Computer Science Department of Telecom SudParis

Towards a privacy preserving serverless computing runtime

Advisors

Context

Nowadays, many online services (e.g., web search engines, location-based services, recommender systems) are being used by billions of users on a daily basis. Key to the success of these services is personalisation: online services return results that are close to the user interest. These preferences are generally computed by relying on user profiles learnt from past user queries. However, according to the underlying application, user profiles may contain sensitive information about end users. For instance, in the context of location-based services, user profiles contain user mobility data from which it is easy to infer information such as a user’s home and workplace, or even her sexual, religious or political preferences if she regularly visits gay bars, worship places or the head quarter of a political party.

User profiles might severely threaten user privacy if they end up into the hands of untrusted services. Recent events have shown that this risk of data privacy leakage is becoming a reality because cloud providers are becoming the target of devastating attacks. Examples of such attacks include hospital ransomware, millions of Dropbox account details leaked, other millions of snapchat accounts compromised to cite a few.

Subject

In this PhD thesis, we will study how we can design a privacy-preserving serverless computing runtime. Serverless computing is a futur cloud infrastructure in which the infrastructure transparently handles all aspects of resource management: allocation/deallocation of the storage and compute resources and dynamically scaling them, all of this in an energy-efficient manner. Relieved from the burden of managing the infrastructure, developers can focus on their core task that is writing applications per se.
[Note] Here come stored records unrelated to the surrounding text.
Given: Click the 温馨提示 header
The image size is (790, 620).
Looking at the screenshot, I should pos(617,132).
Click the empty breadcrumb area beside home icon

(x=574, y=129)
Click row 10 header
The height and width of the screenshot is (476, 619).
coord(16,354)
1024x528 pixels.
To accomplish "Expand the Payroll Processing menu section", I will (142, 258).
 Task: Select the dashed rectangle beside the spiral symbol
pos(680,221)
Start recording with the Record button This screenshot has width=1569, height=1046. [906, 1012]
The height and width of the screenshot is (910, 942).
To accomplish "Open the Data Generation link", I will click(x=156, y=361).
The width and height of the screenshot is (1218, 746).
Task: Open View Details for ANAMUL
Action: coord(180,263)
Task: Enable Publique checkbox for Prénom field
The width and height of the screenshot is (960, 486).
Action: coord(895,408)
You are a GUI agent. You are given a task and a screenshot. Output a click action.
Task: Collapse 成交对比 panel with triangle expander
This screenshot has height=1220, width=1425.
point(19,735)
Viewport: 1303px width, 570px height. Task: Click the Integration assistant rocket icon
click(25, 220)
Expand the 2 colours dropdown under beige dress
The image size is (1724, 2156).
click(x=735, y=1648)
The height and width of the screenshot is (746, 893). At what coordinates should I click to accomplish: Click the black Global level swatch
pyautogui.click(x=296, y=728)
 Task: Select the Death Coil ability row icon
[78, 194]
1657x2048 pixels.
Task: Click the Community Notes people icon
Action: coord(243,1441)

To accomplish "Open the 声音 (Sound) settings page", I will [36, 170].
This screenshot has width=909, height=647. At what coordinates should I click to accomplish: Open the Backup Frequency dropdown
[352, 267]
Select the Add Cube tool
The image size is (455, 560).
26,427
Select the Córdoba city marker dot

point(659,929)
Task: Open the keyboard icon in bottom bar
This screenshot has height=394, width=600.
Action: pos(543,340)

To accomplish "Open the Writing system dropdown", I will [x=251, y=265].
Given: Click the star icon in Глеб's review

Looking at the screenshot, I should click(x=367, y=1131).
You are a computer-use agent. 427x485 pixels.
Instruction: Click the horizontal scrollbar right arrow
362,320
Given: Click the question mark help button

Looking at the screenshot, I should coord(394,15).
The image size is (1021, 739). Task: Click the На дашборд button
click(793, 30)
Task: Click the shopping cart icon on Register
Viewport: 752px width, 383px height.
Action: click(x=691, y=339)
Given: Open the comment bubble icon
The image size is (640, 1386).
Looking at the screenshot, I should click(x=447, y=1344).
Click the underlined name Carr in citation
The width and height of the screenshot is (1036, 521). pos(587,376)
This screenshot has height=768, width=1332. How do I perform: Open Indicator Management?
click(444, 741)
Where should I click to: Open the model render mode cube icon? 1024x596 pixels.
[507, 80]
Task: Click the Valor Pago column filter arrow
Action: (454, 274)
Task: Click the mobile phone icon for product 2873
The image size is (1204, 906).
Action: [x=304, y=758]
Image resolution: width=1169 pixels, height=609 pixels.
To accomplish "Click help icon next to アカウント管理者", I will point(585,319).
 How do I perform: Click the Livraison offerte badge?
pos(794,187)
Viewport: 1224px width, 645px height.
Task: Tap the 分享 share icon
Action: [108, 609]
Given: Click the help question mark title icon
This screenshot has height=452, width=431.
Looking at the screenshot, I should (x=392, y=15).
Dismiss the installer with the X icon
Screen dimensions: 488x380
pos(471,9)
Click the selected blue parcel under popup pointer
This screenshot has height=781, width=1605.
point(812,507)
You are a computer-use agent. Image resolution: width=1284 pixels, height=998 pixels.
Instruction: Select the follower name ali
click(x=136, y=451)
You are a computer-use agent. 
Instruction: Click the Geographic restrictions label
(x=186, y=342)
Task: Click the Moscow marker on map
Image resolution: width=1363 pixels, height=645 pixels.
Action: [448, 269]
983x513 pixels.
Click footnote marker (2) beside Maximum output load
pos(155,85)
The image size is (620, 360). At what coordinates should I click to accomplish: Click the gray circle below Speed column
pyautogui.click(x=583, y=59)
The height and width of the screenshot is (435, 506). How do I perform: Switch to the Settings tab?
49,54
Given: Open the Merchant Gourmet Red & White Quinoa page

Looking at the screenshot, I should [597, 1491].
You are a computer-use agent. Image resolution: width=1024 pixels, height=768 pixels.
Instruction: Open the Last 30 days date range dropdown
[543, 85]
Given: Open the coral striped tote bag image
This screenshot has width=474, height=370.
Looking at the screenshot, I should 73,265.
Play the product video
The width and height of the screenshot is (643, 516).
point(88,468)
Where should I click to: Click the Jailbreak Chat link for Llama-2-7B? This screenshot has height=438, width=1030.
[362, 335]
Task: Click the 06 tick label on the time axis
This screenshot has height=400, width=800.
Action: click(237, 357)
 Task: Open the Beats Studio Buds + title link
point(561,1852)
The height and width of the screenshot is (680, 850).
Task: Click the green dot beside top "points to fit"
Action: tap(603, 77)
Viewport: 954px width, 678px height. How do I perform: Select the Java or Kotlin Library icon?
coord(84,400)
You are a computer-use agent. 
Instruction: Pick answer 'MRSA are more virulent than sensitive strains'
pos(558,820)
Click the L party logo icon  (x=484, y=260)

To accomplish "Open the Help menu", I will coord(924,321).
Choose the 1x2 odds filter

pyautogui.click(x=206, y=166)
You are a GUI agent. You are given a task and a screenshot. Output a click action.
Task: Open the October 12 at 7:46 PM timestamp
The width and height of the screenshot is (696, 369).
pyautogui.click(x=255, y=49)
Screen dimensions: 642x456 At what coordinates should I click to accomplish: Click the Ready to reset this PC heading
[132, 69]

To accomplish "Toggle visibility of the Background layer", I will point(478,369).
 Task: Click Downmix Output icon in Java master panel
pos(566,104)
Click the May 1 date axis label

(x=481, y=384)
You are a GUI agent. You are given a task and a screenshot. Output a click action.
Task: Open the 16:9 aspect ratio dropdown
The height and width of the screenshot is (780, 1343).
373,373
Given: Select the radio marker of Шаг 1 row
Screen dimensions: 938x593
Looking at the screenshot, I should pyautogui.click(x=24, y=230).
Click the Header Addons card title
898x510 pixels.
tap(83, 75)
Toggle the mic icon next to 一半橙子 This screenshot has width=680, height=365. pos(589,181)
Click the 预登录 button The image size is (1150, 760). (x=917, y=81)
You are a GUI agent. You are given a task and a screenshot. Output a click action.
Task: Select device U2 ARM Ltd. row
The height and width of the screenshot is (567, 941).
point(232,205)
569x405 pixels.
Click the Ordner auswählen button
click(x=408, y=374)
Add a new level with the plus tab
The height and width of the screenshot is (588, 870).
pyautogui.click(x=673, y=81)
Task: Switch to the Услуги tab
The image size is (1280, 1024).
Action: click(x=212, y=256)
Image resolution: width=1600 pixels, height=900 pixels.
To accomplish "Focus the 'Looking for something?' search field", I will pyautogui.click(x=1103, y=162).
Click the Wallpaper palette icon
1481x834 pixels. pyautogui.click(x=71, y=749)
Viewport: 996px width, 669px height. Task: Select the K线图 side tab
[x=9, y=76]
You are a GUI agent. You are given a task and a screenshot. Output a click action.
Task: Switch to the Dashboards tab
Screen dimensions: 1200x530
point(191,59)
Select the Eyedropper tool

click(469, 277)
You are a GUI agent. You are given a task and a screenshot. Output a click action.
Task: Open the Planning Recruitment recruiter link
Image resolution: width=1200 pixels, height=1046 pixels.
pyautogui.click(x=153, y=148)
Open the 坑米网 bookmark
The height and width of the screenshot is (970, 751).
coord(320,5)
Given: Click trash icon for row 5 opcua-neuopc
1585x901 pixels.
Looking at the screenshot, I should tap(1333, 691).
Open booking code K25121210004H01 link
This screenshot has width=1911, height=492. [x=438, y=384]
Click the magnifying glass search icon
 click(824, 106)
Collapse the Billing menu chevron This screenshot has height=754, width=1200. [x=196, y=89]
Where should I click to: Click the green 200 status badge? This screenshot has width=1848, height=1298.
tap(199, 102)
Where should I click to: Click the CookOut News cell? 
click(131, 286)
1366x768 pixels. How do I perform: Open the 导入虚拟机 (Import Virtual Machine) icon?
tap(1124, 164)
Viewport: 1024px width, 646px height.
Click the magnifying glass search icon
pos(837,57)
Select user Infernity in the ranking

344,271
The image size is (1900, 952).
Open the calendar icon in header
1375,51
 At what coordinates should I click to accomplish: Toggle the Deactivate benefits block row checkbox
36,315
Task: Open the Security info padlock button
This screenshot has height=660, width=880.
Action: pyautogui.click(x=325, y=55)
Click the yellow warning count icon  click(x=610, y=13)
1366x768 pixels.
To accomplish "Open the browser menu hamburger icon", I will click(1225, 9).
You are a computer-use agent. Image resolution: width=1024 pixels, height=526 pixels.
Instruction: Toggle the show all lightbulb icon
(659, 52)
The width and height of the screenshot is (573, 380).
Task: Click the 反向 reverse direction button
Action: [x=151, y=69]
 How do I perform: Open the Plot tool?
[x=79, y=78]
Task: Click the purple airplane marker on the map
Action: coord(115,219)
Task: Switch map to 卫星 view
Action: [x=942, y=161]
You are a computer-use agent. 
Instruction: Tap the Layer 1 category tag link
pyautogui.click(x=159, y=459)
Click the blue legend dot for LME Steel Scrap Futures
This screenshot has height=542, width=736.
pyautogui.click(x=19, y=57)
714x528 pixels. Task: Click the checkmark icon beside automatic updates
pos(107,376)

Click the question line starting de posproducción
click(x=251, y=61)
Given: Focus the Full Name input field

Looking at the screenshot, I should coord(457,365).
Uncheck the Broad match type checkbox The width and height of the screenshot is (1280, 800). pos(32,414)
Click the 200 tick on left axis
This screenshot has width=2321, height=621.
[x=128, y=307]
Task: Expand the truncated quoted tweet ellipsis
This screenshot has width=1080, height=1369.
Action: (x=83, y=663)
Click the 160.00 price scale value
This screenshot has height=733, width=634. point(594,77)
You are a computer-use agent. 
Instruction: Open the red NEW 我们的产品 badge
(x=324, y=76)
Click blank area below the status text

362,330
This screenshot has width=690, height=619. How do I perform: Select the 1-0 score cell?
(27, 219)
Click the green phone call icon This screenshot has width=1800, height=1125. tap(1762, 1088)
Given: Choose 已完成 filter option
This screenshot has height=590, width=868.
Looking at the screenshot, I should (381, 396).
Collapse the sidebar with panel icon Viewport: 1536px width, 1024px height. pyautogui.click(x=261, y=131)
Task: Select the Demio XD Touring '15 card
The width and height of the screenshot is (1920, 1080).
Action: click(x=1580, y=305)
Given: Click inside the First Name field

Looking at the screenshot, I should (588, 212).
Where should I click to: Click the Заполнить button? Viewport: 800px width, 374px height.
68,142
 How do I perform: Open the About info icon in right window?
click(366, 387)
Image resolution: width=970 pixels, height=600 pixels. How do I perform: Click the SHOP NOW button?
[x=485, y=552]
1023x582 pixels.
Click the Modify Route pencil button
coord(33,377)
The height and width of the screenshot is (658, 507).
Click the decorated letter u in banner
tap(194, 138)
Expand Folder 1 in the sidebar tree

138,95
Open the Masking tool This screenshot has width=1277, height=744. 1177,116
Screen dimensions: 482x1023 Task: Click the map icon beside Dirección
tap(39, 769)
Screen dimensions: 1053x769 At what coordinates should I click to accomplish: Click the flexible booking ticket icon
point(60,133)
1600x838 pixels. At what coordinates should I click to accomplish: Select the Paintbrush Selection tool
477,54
Currently, serverless runtimes are based on classical system stacks (virtual machines, containers), but they are not tailored to enforce the privacy of the user. In this PhD thesis, we propose thus to study how we have to design the serverless runtime in order to ensure that user data cannot leak. We identify the following challenges that the PhD candidate will have to address:

Workplan

The PhD candidate will start with an existing serverless runtime, and, driven by a use case, will modify it step by step in order to add privacy-preserving mechanisms. For the use case, the PhD candidate will reuse the privacy-preserving database developed by the INRIA Petrus team. This database runs inside an enclave and exposes an interface that ensures that the user data cannot leak. Currently, the prototype only handles a single database for a single user, which means that the prototype can only perform computation on a single user profile. The PhD candidate will thus study (i) how the serverless runtime can deploy multiple instances of the database (one instance per user), (ii) what are the mechanisms that the runtime has to provide in order to allow each the these instances to authenticate the others, (iii) how the developer can write requests that run on multiple databases, and (iv) how the runtime can ensure that the requests cannot lead to data leaks.